Share your dilemmas and get honest opinions from other Mumsnetters.

Mothers income invisible? Child maintenance

315 replies

CocoEnglishChanel91 · 28/08/2015 08:58

Advice please. My boyfriend and I have no children. His son lives with his mum, who earns £20k a year, plus WFT Credits, Child Benefit - and is living with her new partner, a police detective sergeant who earns £50k. Combined household income (including benefits) pushing £80k.

My boyfriend earns £28k per annum, sees his son every week, has great relationship with him. He has to pay over £200 per month to his ex, and has the Child Maintenance people crawling over and vetting his income.

Yet the £80k going into his ex''s household is classed as not being relative. Surely it is?

He's not trying to escape responsibility for paying for his son. Far from it. He's paid consistently from the off (over 15 years ) but it seems ludicrous to me that his ex can have whatever household income she likes and that's not a factor.

It just feels very unfair to be, with everything seemingly weighted on his ex's side.

Why is the parent with care's income not relevant? Doesn't the child have two patents?

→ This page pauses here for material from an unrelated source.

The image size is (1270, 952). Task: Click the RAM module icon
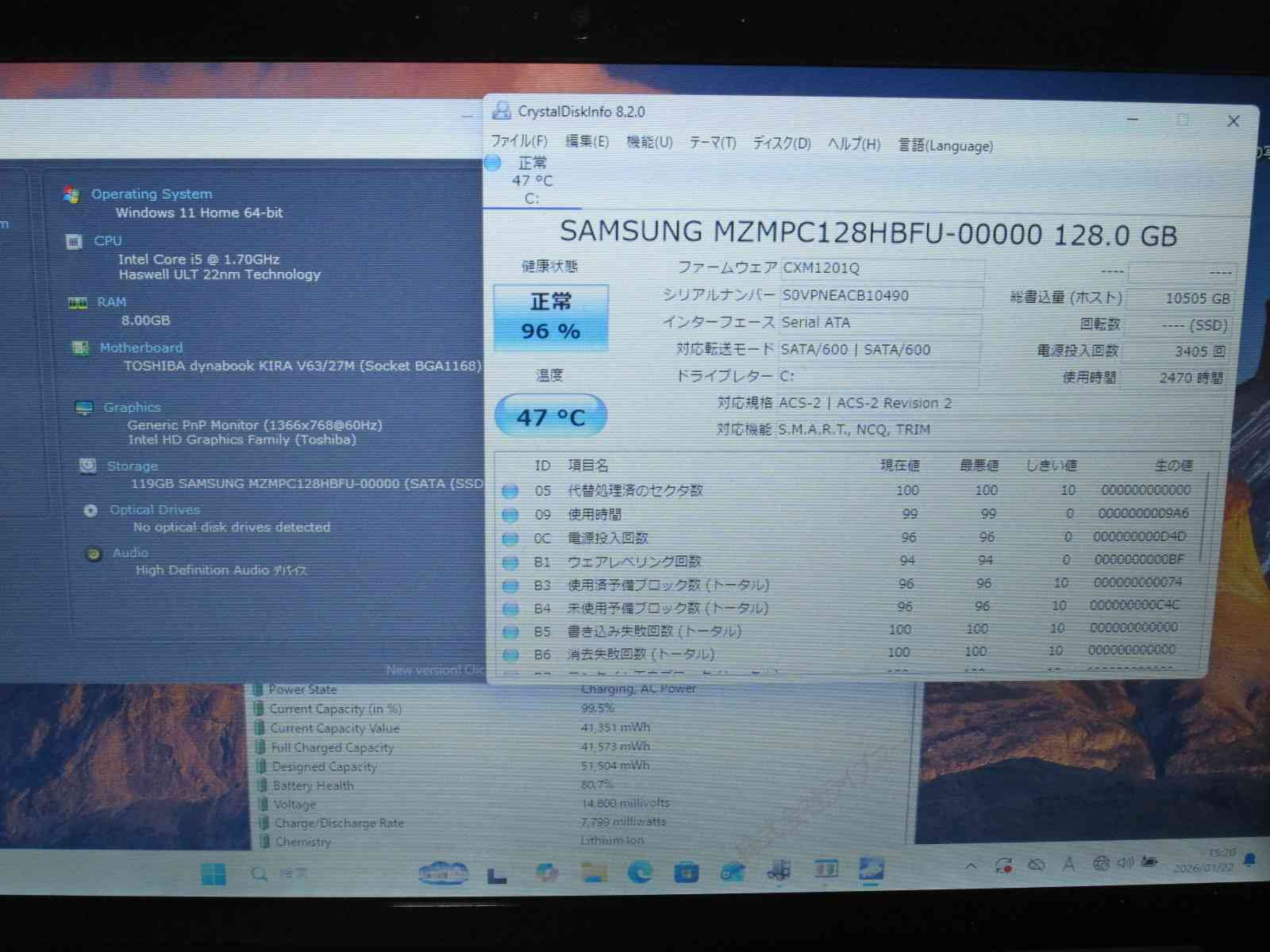point(77,303)
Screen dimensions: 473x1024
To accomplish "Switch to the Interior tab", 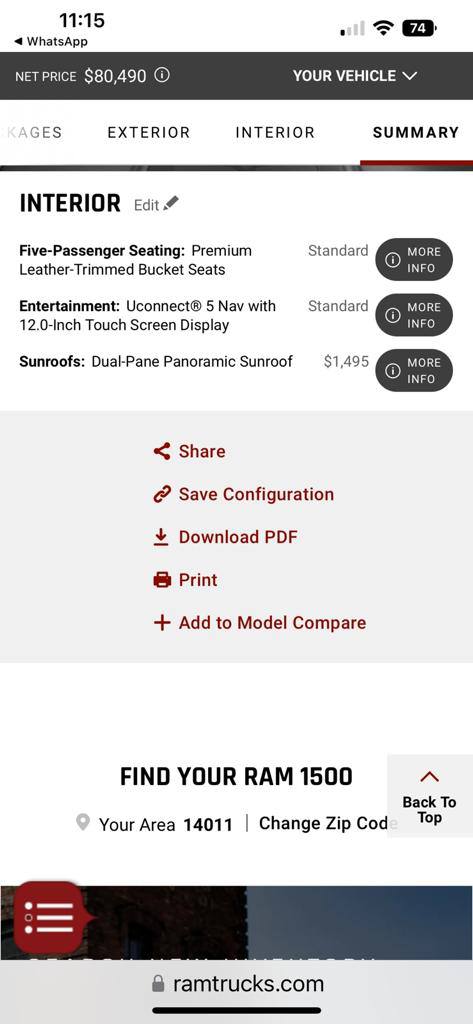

From people with experience is what I say about patents with care correct? And could it impact on me if we move in together?

Thanks

J

OP posts:
wickedlazy · 28/08/2015 19:12

Are you on glue ?

^This

BrianCoxReborn · 28/08/2015 19:14

Well said Lunchpack

OP, come back when you have a 15 year old to feed, clothe, entertain and educate, using a £7 a day contribution from the NRP.

Oh and please answer the following question:

if the RP's current partner's income should be taken into account,.shouldn't your income also be taken into account?

Assuming your income is shared as part of the household income?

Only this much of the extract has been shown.